CONSIGNE: Veuillez traduire en anglais cette phrase du texte extrait : « Selon les informations, c’est en 2017, lors d’un séjour en Guinée du Dr Denis Mukwege, cofondateur du fonds mondial pour les survivantes, que l’idée d’un livre sur les témoignages des victimes des violences sexuelles de 2009 a germé. »

#### TEXTE EXTRAIT ####

C’est en présence du Bureau du Haut-Commissariat des Nations Unies aux Droits de l’Homme (ONU-Droits de l’Homme) en Guinée et avec le soutien du Bureau de la Représentante spéciale du Secrétaire Général des Nations unies sur les violences sexuelles commises en période de conflit que ce livre a été présenté mercredi dernier, 08 décembre 2021, dans la capitale guinéenne. Ce livre, intitulé « Nos Vies d’Après – Témoignages des survivantes de violences sexuelles, Stade du 28 septembre, Conakry, Guinée », retrace la vie de 123 survivantes après les réparations intérimaires (soutien sanitaire, psychothérapeutique et financière) du fonds mondial.

Selon les informations, c’est en 2017, lors d’un séjour en Guinée du Dr Denis Mukwege, cofondateur du fonds mondial pour les survivantes, que l’idée d’un livre sur les témoignages des victimes des violences sexuelles de 2009 a germé. Il s’agit surtout d’un projet pilote pour montrer l’importance des réparations intérimaires, sans pour autant se substituer des Etats.

« On ne prend pas la responsabilité des États. Mais, il faut que les survivantes aient quelque chose, c’est la reconnaissance, mais aussi un soutien économique qui peut leur redonner une nouvelle vie… On ne fait rien sans les survivantes et ce sont elles qui ont demandé à ce qu’on fasse un recueil de leurs témoignages sur ce qui s’est passé le 28 septembre 2009 », a précisé Maya Shah, directrice des opérations de GSF.

#### EXTRAITS DE DONNÉES ####

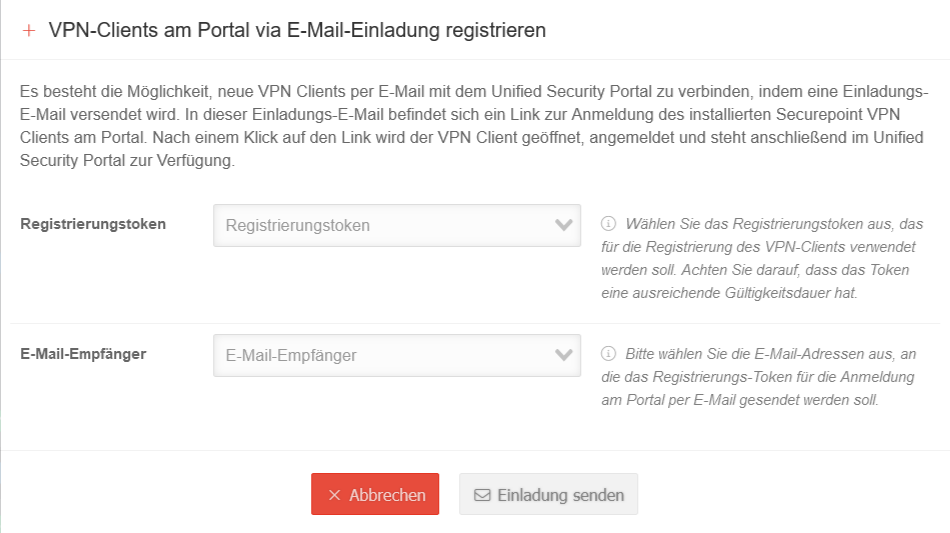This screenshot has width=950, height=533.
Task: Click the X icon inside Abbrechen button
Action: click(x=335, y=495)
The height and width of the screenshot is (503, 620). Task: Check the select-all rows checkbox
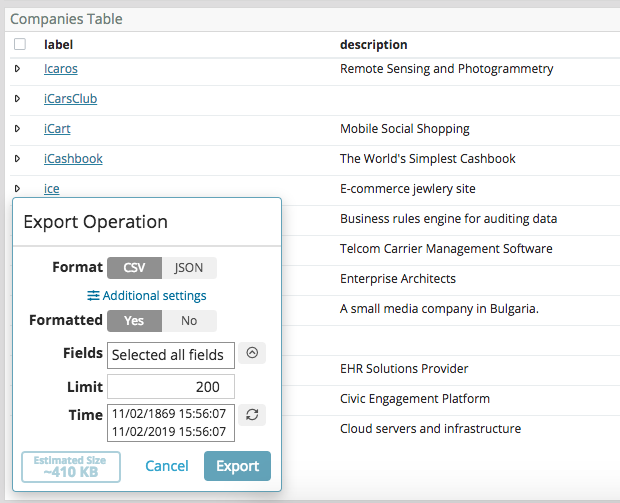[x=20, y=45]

####
#### EXTRAITS DE DONNÉES ####

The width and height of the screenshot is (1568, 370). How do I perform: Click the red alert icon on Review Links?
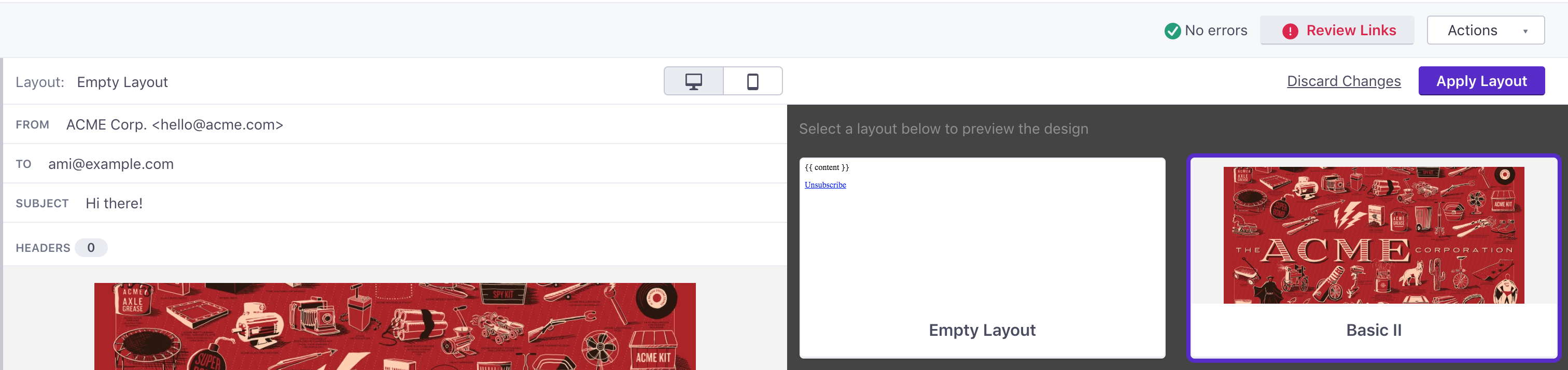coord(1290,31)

####

TÂCHE RÉALISÉE: According to reports, it was in 2017, during a stay in Guinea by Dr. Denis Mukwege, co-founder of the global fund for survivors, that the idea of a book of testimonies from the victims of the 2009 sexual violence took root.